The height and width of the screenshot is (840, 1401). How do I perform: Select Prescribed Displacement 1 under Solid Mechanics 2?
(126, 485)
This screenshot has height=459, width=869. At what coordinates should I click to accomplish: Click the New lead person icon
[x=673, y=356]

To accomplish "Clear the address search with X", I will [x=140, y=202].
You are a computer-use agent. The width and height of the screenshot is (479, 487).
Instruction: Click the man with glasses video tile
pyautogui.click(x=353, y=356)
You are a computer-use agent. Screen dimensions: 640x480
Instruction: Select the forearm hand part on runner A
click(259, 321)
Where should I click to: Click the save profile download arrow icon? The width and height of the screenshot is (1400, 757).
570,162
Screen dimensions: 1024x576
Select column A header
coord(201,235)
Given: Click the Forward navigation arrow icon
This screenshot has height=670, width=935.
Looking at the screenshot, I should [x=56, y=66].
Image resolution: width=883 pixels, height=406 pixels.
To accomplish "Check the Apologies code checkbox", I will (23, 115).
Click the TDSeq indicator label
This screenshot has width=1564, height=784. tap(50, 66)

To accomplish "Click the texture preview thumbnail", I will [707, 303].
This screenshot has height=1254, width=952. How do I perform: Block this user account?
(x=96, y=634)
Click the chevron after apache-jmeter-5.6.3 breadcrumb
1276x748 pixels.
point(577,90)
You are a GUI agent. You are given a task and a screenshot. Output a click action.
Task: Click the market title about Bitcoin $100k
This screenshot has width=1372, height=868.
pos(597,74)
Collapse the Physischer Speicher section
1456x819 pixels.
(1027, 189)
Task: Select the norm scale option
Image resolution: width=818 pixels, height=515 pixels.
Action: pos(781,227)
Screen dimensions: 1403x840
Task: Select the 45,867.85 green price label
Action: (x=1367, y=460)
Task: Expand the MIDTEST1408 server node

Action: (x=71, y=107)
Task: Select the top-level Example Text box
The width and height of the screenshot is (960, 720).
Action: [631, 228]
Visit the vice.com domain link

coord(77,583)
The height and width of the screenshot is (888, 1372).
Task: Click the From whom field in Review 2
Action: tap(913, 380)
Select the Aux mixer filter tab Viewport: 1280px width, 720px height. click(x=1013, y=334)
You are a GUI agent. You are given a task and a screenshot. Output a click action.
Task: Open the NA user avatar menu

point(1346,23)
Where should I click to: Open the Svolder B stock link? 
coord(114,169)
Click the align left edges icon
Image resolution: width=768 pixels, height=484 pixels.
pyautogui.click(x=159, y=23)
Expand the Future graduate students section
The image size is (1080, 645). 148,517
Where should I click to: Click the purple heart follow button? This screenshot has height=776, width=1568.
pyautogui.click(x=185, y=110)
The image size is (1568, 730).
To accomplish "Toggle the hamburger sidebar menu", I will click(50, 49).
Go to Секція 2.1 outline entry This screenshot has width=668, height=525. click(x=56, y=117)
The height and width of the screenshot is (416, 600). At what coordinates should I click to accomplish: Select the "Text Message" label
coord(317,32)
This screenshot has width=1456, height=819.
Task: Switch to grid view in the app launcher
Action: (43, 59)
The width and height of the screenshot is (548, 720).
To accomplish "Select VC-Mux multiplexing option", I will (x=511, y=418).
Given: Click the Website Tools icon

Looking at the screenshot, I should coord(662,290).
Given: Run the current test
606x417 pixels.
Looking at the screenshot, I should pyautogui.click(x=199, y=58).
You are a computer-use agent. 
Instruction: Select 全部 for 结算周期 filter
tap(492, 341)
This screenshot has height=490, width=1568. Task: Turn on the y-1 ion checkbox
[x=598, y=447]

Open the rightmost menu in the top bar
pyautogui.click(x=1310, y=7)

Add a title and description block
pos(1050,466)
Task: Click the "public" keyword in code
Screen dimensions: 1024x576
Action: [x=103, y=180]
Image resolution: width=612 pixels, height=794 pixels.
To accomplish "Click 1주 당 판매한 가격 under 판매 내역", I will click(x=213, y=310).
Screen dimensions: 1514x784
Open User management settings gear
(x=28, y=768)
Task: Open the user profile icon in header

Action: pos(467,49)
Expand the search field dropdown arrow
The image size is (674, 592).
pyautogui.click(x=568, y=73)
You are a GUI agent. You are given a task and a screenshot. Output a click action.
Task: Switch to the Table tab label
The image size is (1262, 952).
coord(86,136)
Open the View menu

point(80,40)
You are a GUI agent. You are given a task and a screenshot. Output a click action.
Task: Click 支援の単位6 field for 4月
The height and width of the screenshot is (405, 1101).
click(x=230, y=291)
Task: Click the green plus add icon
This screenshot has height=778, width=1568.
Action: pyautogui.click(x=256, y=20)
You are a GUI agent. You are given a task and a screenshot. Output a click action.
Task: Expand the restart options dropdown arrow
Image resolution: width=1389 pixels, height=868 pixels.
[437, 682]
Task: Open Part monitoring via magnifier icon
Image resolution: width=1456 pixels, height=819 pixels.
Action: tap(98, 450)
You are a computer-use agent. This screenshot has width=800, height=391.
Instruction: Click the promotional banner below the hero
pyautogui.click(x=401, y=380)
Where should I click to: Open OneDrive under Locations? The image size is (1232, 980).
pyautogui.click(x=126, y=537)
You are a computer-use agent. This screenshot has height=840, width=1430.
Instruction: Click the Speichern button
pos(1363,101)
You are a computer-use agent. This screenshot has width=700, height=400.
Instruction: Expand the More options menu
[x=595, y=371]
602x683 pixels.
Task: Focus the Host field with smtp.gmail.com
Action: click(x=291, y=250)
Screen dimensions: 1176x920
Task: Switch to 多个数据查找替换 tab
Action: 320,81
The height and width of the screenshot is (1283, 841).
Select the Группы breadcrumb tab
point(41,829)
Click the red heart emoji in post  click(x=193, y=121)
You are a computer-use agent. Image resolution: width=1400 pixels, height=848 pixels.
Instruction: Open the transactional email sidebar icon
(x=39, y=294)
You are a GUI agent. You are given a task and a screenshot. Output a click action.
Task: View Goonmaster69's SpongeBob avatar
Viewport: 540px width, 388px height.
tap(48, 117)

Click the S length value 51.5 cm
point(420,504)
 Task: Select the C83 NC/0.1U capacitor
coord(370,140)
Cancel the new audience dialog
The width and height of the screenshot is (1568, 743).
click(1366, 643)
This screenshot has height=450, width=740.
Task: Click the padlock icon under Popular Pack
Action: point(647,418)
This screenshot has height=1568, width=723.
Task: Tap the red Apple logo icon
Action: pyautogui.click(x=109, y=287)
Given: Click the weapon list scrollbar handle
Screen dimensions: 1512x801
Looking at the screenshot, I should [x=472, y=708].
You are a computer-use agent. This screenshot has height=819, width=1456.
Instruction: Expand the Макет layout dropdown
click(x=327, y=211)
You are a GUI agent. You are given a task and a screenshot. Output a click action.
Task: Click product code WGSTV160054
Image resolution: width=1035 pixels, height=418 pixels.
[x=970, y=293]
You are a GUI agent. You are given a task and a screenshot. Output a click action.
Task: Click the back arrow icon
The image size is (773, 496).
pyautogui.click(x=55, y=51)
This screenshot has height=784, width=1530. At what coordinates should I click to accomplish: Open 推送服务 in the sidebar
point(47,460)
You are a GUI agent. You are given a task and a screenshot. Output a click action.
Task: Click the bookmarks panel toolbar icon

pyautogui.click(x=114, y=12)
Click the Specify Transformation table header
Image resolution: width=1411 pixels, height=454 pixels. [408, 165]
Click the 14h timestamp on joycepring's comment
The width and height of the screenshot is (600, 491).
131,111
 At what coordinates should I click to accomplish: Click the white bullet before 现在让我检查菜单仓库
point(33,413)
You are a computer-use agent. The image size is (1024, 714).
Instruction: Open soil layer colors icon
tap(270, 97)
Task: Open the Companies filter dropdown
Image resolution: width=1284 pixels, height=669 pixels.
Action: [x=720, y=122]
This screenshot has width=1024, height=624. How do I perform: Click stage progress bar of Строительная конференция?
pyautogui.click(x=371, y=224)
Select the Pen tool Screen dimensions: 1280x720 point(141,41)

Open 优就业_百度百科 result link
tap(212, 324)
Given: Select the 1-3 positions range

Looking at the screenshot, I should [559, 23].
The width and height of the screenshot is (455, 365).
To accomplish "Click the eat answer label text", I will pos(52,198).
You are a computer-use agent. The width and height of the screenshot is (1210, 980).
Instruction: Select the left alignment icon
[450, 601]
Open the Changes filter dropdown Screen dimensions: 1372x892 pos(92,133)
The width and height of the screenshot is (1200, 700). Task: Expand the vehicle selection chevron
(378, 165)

INSTRUCCIÓN
Copia de nuevo los registros entre la línea que contiene "Click the TDSeq indicator label" y la que contiene "point(577,90)", ambas incluidas, y sustituye "chevron" por "arrow" sin cambiar nada más.

RESPUESTA CORRECTA
Click the TDSeq indicator label
This screenshot has width=1564, height=784. tap(50, 66)

To accomplish "Click the texture preview thumbnail", I will [707, 303].
This screenshot has height=1254, width=952. How do I perform: Block this user account?
(x=96, y=634)
Click the arrow after apache-jmeter-5.6.3 breadcrumb
1276x748 pixels.
point(577,90)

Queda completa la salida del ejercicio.